In a nutshell, India with a large pool of relatively inexpensive design engineers having excellent technical skills, analytical capabilities, process orientation, flexibility and English proficiency, has proved itself to be an extremely valuable country for designing electronic and embedded systems. The fact that all most all MNCs have their captive design centres in India and/or using Indian design service houses for their global designs is a testimony for this USP.
Though India proved itself to be a global design house for design of all types of VLSI and embedded system solutions in all application areas, its special contribution is in design of digital and embedded software solutions, including integration, verification and validation. This is due to the high number of electronics and software engineering students coming out of institutes at bachelors and masters levels and also availability of a large number of training centres to make them industry ready. The special manpower development program of government and contributions of industry associations like ISA, NASSCOM, and VLSI Society of India also helped in improving skills and competency of engineers and make them more valuable to design industry. With more and more institutes producing post graduates students in VLSI and embedded systems design, this situation would improve further.
Product design In case of product design, China scores better than India primarily due to its large number of OEMs and ODMs, availability of local product manufacturing infrastructure and huge domestic market size.
Architecting and designing electronic and embedded products needs thorough understanding of functionality, operating conditions, the other mechanical, hardware and software systems with which it needs to interact, the environment in which the system needs to function (like temperature, humidity, electrical noise) and end-user needs and perceptions.
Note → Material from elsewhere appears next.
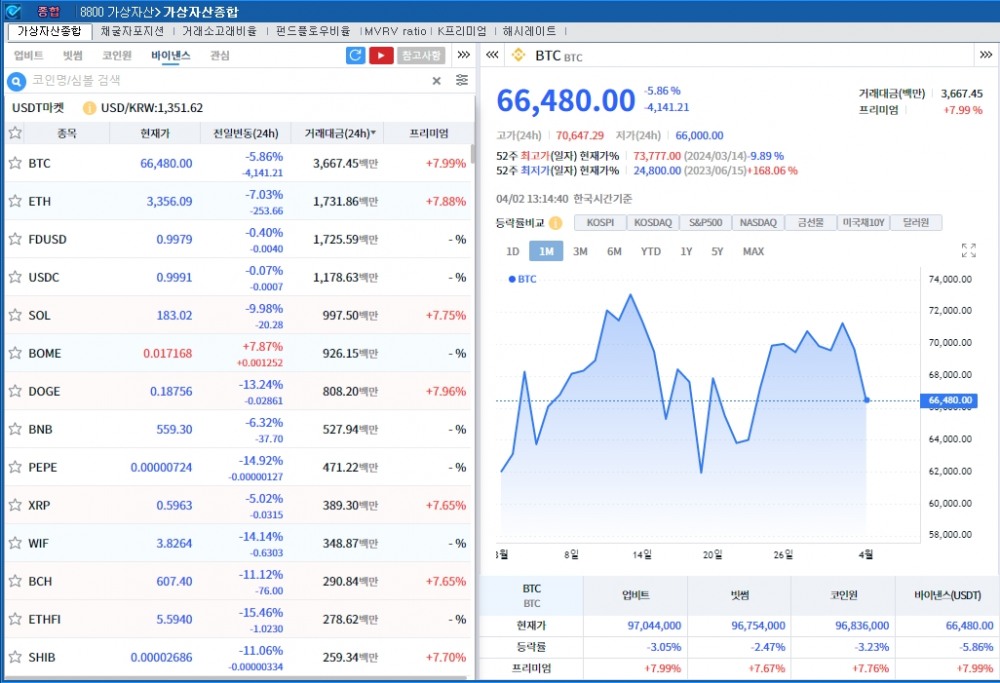Collapse the chart panel with the <<< chevron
There may be significant critical implicit requirements which might not have been specified clearly which need to be addressed. This calls for understanding the big picture and cultural aspects and not just the technical specs.
Designing involves defining unambiguous way of realizing the functionality through optimal utilization of resources like maximum processing time, available Intellectual Property (IP) blocks and CAD (hardware and software tool) environment. From a project perspective, budget, project cycle time and other infrastructure form boundary conditions. Designing for testability, debug, reliability, manufacturability, yield etc are also crucial, even though they do not form a part of specifications to be met.
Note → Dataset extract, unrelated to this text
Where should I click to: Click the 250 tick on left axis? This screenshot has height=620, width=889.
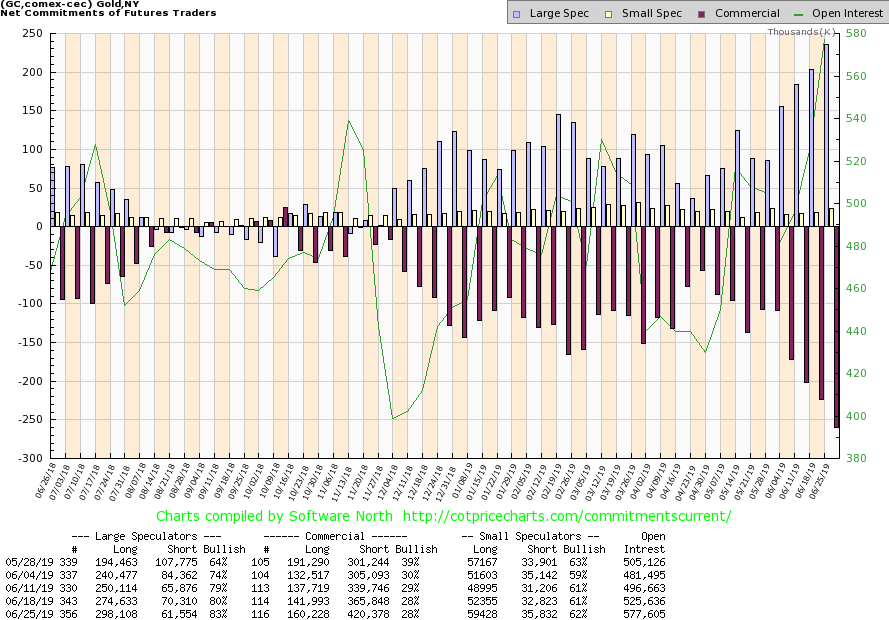[x=29, y=33]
Thus, design of production ready reference design is a step further to system solution design for proof of concept or proving design. India is getting better in appreciating all of the above which is needed for effective product design but needs to catch up significantly still.
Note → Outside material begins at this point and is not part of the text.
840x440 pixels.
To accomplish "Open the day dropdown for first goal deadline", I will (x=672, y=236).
NXP’s fit At NXP’s India development centers in Bangalore and Hyderabad, the 750 strong hardware and software design teams focus on developing very complex and state-of-the-art system solutions including 45nm SoCs and embedded software for diverse, leading application domains like digital TV, set-top box (STB), identification (RFID tags and contactless smartcards), NFC-based mobile e-purse, automotive electronics, and emerging applications in green energy. In the VLSI domain, this involves architecture and design of SoCs in both front end and physical design cycles in up to 45nm CMoS technologies. In embedded software, these include device drivers, hardware abstraction layers, middleware, and application SW including protocols and Operating System Abstraction Layers (OSAL). Thus, the design cycle being executed in NXP India spans from specification to tape out to prototype development with all hardware boards and software.
NXP India teams not only design and develop system solution products but also fully own them up to customer integration and support. The design teams go well beyond execution and during their journey invent ideas leading to patents. In the past five years, NXP India engineers generated 300+ ideas leading to 50+ patents thus contributing handsomely to NXP’s intellectual property.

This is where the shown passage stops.